Each core will then begin the Jacobi iteration itself and directly after this the halo swap is performed via the sendrecv communication calls which combine both sending to and receiving from a core into one operation. The residual (how far the solution is from the final answer) is calculated for each iteration (again using the reduce collective) and this is then taken relative to the initial residual to determine how far the solution has progressed which is one of our termination criteria.

This Jacobi method, whilst it is the slowest iterative solver, has some nice properties. One such property is that, given a fixed global problem size, irrespective of the number of cores you run with the progression towards the final answer at each iteration should be the same. You can display timing information via the -t command line argument, time a run with all 16 Epiphany cores and then run it only using 3 (-d 3 command line argument) cores, the runtime will increase because we have fewer cores doing more work.

No surprises so far, but remember at the start of the tutorial we discussed the granularity of the decomposition (fewer larger data chunks or many smaller chunks.) With this default pipe length of 100, 3 chunks is too few but actually 16 chunks is too many. Fixing the global problem size and varying the number of cores is an example of strong scaling, and running with abount 8 Epiphany cores is the optimum. Smaller core counts are slower because computations rule and larger core counts are slower because communication costs rule. Many people assume that simply throwing cores at a problem will speed it up, but as we have seen that is certainly not the case and often beyond a specific optimum (8 cores here), increasing the number of cores will actually slow down your code run.

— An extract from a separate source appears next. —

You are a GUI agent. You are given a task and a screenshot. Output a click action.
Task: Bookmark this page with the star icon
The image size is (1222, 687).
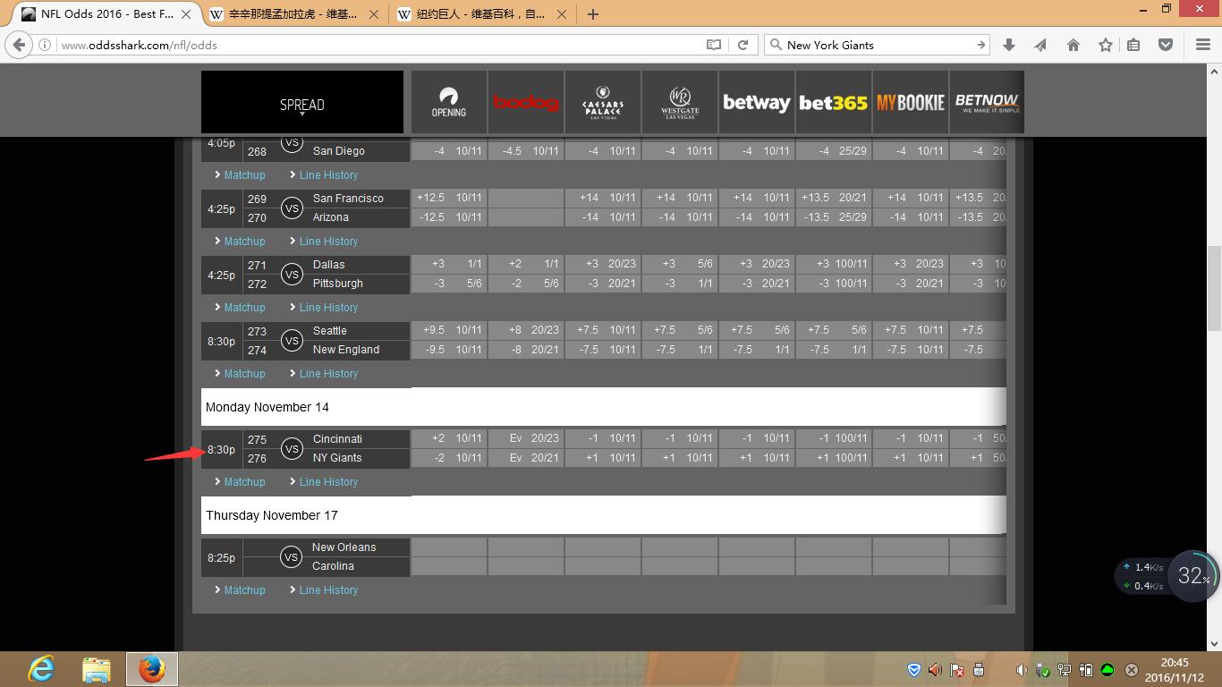point(1105,45)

If you double the global problem size (weak scaling) to 200 via the DATA_SIZE variable and rerun with 8 and 16 cores then you will see that 16 cores is faster than 8 cores in this scenario because there is still plenty of computational work for each core to perform at that granularity. In your home directory is a utility called ztemp.sh, which reports the heat of your Parallella, run this when the board is idle (for a baseline), then run the Jacobi example and, depending on how good your cooling solution is, you should see an increase in temperature when you run ztemp.sh again.

## Summary

In this tutorial we have looked at geometric decomposition (also known as domain decomposition) which is a very common strategy for parallelism when your code is oriented around some key data structure(s) which can easily be split up. Iterative methods are very commonly used on supercomputers for solving systems of linear equations (such as Laplace’s PDE here) and Jacobi is one of these methods. Iterative methods, as well as many other computational algorithms, lend themselves towards geometric decomposition and this way of splitting the problem up feels very natural in these cases.